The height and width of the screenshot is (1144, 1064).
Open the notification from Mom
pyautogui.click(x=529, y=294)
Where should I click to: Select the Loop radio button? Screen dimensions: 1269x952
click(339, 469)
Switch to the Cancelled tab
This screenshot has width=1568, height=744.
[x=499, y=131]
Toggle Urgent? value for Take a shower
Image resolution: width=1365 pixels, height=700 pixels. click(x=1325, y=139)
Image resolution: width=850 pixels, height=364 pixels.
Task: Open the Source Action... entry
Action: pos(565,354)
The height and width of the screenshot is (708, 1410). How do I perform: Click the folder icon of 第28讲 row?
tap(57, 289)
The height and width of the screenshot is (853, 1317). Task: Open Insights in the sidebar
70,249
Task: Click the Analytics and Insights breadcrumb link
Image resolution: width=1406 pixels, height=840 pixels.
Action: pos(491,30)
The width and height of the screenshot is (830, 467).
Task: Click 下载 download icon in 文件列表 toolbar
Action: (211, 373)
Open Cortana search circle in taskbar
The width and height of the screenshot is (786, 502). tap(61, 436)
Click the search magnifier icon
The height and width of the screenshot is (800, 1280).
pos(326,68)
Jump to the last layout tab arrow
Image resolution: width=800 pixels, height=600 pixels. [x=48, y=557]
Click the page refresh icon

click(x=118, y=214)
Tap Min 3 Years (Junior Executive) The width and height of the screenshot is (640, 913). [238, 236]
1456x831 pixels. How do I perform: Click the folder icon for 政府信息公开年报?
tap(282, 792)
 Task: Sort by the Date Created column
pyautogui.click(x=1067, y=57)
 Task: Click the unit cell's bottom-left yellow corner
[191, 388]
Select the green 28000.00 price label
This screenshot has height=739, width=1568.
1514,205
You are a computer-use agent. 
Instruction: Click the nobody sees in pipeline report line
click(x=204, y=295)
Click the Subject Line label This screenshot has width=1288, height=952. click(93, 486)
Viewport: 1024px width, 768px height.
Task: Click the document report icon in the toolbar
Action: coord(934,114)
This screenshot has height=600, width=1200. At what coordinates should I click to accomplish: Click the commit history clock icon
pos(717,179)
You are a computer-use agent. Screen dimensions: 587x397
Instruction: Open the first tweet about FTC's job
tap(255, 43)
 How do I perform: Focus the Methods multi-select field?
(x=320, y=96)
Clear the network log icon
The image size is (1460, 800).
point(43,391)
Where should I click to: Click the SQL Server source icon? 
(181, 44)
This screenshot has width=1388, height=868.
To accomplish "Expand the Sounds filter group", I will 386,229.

-=-=-

• WHAT IS BEING ASKED
Give back the material in full, word for word.

• WRITTEN SOLUTION
The height and width of the screenshot is (1144, 1064).
Open the notification from Mom
pyautogui.click(x=529, y=294)
Where should I click to: Select the Loop radio button? Screen dimensions: 1269x952
click(339, 469)
Switch to the Cancelled tab
This screenshot has width=1568, height=744.
[x=499, y=131]
Toggle Urgent? value for Take a shower
Image resolution: width=1365 pixels, height=700 pixels. click(x=1325, y=139)
Image resolution: width=850 pixels, height=364 pixels.
Task: Open the Source Action... entry
Action: pos(565,354)
The height and width of the screenshot is (708, 1410). How do I perform: Click the folder icon of 第28讲 row?
tap(57, 289)
The height and width of the screenshot is (853, 1317). Task: Open Insights in the sidebar
70,249
Task: Click the Analytics and Insights breadcrumb link
Image resolution: width=1406 pixels, height=840 pixels.
Action: pos(491,30)
The width and height of the screenshot is (830, 467).
Task: Click 下载 download icon in 文件列表 toolbar
Action: (211, 373)
Open Cortana search circle in taskbar
The width and height of the screenshot is (786, 502). tap(61, 436)
Click the search magnifier icon
The height and width of the screenshot is (800, 1280).
pos(326,68)
Jump to the last layout tab arrow
Image resolution: width=800 pixels, height=600 pixels. [x=48, y=557]
Click the page refresh icon

click(x=118, y=214)
Tap Min 3 Years (Junior Executive) The width and height of the screenshot is (640, 913). [238, 236]
1456x831 pixels. How do I perform: Click the folder icon for 政府信息公开年报?
tap(282, 792)
 Task: Sort by the Date Created column
pyautogui.click(x=1067, y=57)
 Task: Click the unit cell's bottom-left yellow corner
[191, 388]
Select the green 28000.00 price label
This screenshot has height=739, width=1568.
1514,205
You are a computer-use agent. 
Instruction: Click the nobody sees in pipeline report line
click(x=204, y=295)
Click the Subject Line label This screenshot has width=1288, height=952. click(93, 486)
Viewport: 1024px width, 768px height.
Task: Click the document report icon in the toolbar
Action: coord(934,114)
This screenshot has height=600, width=1200. At what coordinates should I click to accomplish: Click the commit history clock icon
pos(717,179)
You are a computer-use agent. Screen dimensions: 587x397
Instruction: Open the first tweet about FTC's job
tap(255, 43)
 How do I perform: Focus the Methods multi-select field?
(x=320, y=96)
Clear the network log icon
The image size is (1460, 800).
point(43,391)
Where should I click to: Click the SQL Server source icon? 
(181, 44)
This screenshot has width=1388, height=868.
To accomplish "Expand the Sounds filter group", I will 386,229.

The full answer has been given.